# 問題
下の抜粋のうち、「www.afpbb.com」から「ルペン氏が率いる「国民戦線」が支持を広げている.」までの部分を、両端の語句も含めて一字一句変えずに書き写してください。
======== 抜粋 ========
トランプが大統領になるくらいなら,アメリカを出たほうがマシだ,という.
www.afpbb.com
世界中から人を受け入れ,まさにそのことによって
世界中の頭脳もカネも集まった自由の国アメリカにおいて,
移民流入を防ぐ万里の壁「トランプ・ウォール」を作ると言っている.
(それもメキシコ負担で,ってところがちゃっかり.)

かのホーキング博士も
「最も低レベル層の大衆が支持する扇動政治家」なんて,
もう歯に衣着せぬ言いっぷり.因みに博士もEU残留派だ.
www.huffingtonpost.jp

フランスではパリでの連続テロの後,
ルペン氏が率いる「国民戦線」が支持を広げている.
www.newsweekjapan.jp

哲学の国ドイツでも極右政党AfDが躍進した.
gendai.ismedia.jp

遡ればハンガリーが近年,憲法改正を行ったのだが,
民主主義の危機として世界から批判を浴びている.
その憲法がまた,自民党,いや,日本会議が作った憲法草案に
目指すところが実によく似ている点は,特筆に値する.
newsphere.jp

こうして改めて見回すと,世界は理性を失いつつあるのがよく分かる.
======== 表示された記録 ========
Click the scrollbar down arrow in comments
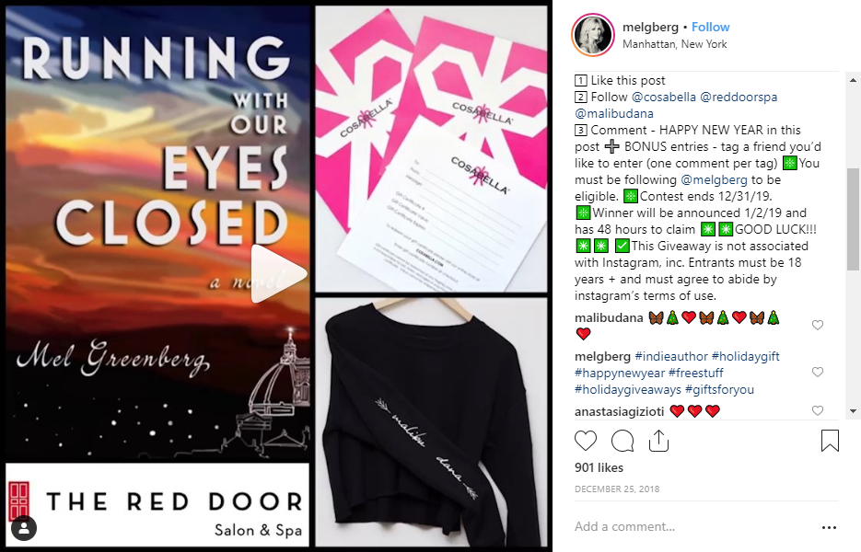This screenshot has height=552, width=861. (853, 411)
========
======== 表示された記録 ========
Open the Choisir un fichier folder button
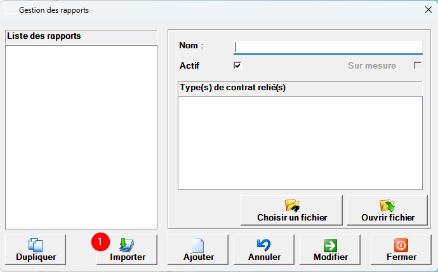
========
======== 表示された記録 ========
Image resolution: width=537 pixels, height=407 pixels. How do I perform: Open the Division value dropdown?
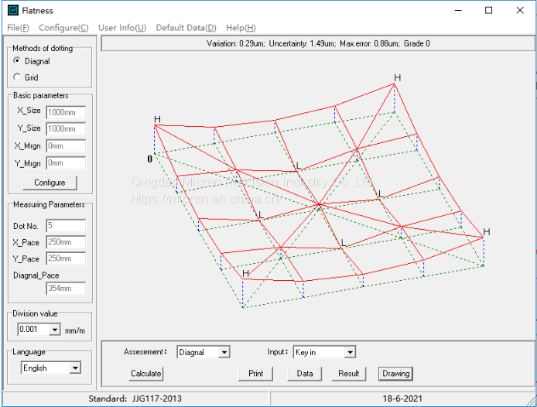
========
# 演習の出力
www.afpbb.com
世界中から人を受け入れ,まさにそのことによって
世界中の頭脳もカネも集まった自由の国アメリカにおいて,
移民流入を防ぐ万里の壁「トランプ・ウォール」を作ると言っている.
(それもメキシコ負担で,ってところがちゃっかり.)

かのホーキング博士も
「最も低レベル層の大衆が支持する扇動政治家」なんて,
もう歯に衣着せぬ言いっぷり.因みに博士もEU残留派だ.
www.huffingtonpost.jp

フランスではパリでの連続テロの後,
ルペン氏が率いる「国民戦線」が支持を広げている.